You get what you pay for, the old adage goes.
Belcher’s statement is probably right on target. People say they want a superintendent that’s qualified and well-equipped to do the job. If that’s what they want, they should be prepared to pay for it. If other school systems that are capable of paying a minimum annual salary of $150,000 for a superintendent are seeking that qualified person who’s well-equipped to do the job, then Beaufort County must at least put itself in the running to hire such a person.
The school board should get the best-qualified person it can afford to become the school system’s next superintendent. But can the school board afford to be, for lack of a better word, cheap when it comes to hiring someone to oversee the education the county’s children will receive in the coming years?
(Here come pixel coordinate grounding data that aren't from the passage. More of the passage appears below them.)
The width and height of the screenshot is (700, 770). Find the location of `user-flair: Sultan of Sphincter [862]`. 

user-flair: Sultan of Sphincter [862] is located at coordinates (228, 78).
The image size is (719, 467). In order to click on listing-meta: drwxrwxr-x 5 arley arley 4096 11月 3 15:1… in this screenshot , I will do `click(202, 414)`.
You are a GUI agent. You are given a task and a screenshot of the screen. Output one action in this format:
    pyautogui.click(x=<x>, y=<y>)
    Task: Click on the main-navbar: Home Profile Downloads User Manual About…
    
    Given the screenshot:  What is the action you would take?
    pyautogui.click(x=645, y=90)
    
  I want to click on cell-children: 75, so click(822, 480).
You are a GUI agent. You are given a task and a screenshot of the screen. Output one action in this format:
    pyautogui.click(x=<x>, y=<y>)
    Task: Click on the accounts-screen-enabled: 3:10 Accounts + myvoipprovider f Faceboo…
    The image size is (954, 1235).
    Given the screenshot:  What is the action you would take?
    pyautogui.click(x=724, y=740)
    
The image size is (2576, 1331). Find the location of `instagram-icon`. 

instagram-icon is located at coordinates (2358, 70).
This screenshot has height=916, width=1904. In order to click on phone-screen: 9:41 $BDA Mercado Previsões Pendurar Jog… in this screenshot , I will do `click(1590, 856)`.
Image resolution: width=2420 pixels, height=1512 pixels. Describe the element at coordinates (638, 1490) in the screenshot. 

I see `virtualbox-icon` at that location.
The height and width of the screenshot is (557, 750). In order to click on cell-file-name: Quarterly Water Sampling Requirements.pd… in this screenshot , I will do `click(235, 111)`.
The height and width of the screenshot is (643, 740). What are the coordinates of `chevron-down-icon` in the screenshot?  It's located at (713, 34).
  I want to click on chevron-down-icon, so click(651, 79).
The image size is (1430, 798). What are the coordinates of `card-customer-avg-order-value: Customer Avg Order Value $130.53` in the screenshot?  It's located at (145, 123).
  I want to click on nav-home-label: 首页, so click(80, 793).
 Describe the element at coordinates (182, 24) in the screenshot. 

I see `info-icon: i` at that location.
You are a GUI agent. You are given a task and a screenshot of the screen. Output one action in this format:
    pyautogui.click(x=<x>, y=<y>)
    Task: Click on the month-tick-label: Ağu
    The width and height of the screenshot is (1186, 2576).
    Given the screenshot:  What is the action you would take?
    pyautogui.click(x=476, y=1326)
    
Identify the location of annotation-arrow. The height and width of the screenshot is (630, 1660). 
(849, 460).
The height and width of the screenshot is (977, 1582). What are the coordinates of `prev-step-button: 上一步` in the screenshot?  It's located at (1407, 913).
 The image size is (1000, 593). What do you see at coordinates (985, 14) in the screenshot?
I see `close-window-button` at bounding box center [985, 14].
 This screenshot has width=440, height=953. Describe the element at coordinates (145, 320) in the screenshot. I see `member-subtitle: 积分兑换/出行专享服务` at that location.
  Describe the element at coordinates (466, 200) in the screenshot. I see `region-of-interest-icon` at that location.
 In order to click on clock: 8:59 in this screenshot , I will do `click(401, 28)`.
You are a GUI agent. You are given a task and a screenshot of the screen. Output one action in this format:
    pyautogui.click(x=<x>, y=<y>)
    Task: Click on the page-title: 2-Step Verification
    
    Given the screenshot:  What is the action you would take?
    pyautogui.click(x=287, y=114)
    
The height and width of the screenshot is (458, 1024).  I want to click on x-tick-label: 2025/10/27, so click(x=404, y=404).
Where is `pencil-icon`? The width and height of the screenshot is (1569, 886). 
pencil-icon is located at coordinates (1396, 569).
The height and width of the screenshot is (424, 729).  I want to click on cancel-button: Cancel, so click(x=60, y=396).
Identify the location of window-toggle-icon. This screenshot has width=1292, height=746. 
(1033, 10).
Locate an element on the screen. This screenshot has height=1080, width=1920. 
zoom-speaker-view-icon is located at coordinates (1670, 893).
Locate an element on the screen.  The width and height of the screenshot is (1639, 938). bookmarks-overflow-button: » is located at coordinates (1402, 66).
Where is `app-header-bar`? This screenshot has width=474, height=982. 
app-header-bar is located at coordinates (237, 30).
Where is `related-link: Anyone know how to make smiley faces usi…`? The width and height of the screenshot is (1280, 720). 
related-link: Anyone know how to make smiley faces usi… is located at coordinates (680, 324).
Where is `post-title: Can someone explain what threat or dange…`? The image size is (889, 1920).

Some people raised a fuss when County Manager Paul Spruill was given a new contract that increased his annual salary to $135,000. A county manager of Spruill’s caliber easily commands that type of salary in today’s market because he’s proved himself more than just an average administrator.
And as Belcher noted, in a time when high-school principals are making about $100,000 a year in salary, it’s to be expected that a superintendent will make significantly more.
The school board should not go overboard when it comes to deciding the annual salary for the new superintendent. The school system does not need a Mercedes-Benz when it comes to the new superintendent, but neither does it need a clunker that will need to be traded in a year or two.
If the county wants to do the best it can when it comes to providing its children with a sound education, that’s going to take a quality superintendent. Quality does not come cheap.
It’s a free-market economy out there, and top-grade superintendents don’t come cheap.
The school board is not buying a piece of equipment. It’s making an investment in the education of the county’s children.
The county cannot afford to scrimp on that investment.